What are the “weapons” of exploration?
The main one is 3D seismic surveying, with the support of sedimentological modeling and regional geological studies. Much of the ultra-deep offshore has been covered by 3D surveys.
In the course of the last multi-operator seismic campaign, made in three different permits to create synergies and reduce costs, almost 7,000 sq. km. of seismic representation were acquired.
Thanks to the excellent seismic response generally given by these sediments, it is possible to use non-conventional exploration methodologies, which are employed using the most advanced technologies both in the visualization and in the processing and subsequent interpretation of data.
In this way we can obtain ever more precise information on the subsoil in general and on the petroleum and physical characteristics of the reservoirs in particular.
In particularly favorable situations we can even visualize the presence of the hydrocarbons, thanks to the use of direct hydrocarbon indicators.
This enables us to locate exploration wells with high probabilities of discovery and to make more accurate estimates of the potential reserves than in conventional exploration and to identify fairly reliably those structures that may exceed the minimum economic rates.
In these water depths, the rates must be in the order of hundreds of millions of recoverable barrels.
A great challenge and great commitment?
Certainly - and above all a great opportunity for working in close collaboration with all the units that traditionally come in only in a subsequent stage of the exploration and production process.

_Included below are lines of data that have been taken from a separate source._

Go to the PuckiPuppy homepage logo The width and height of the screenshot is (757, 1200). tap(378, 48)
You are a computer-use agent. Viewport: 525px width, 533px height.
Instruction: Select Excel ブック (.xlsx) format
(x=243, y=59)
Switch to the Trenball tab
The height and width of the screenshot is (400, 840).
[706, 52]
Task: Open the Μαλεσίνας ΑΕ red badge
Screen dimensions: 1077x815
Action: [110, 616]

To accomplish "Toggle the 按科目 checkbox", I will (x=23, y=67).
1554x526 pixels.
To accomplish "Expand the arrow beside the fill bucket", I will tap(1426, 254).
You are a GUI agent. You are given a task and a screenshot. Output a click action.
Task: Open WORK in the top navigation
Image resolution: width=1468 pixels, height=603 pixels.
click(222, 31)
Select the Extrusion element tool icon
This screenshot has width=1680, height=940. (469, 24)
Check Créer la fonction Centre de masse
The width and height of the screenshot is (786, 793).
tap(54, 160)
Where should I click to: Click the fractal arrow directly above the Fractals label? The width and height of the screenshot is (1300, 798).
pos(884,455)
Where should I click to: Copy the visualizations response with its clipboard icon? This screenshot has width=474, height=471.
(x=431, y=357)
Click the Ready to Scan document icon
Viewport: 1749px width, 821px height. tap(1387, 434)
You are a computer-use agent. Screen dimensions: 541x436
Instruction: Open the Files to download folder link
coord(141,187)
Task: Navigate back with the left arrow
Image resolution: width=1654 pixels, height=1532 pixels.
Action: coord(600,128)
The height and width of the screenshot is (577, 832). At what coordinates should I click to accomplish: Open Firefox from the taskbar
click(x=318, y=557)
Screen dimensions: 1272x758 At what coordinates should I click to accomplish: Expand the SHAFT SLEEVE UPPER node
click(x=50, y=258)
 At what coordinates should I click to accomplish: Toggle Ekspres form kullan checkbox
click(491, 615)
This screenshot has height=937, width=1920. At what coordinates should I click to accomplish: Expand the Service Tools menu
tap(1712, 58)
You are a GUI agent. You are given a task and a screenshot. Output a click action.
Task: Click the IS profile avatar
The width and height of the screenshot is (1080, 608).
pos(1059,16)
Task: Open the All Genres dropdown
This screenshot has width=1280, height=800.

The huge investments make it necessary to cut down the time between discovering a field and putting it into production.
This need and the important consequences that the results and decisions taken in the exploration phase may have on a correct approach to the subsequent work of development have made involvement and cooperation indispensable, from the initial exploration phases, of all the units traditionally engaged in the process of exploration, engineering, development and production.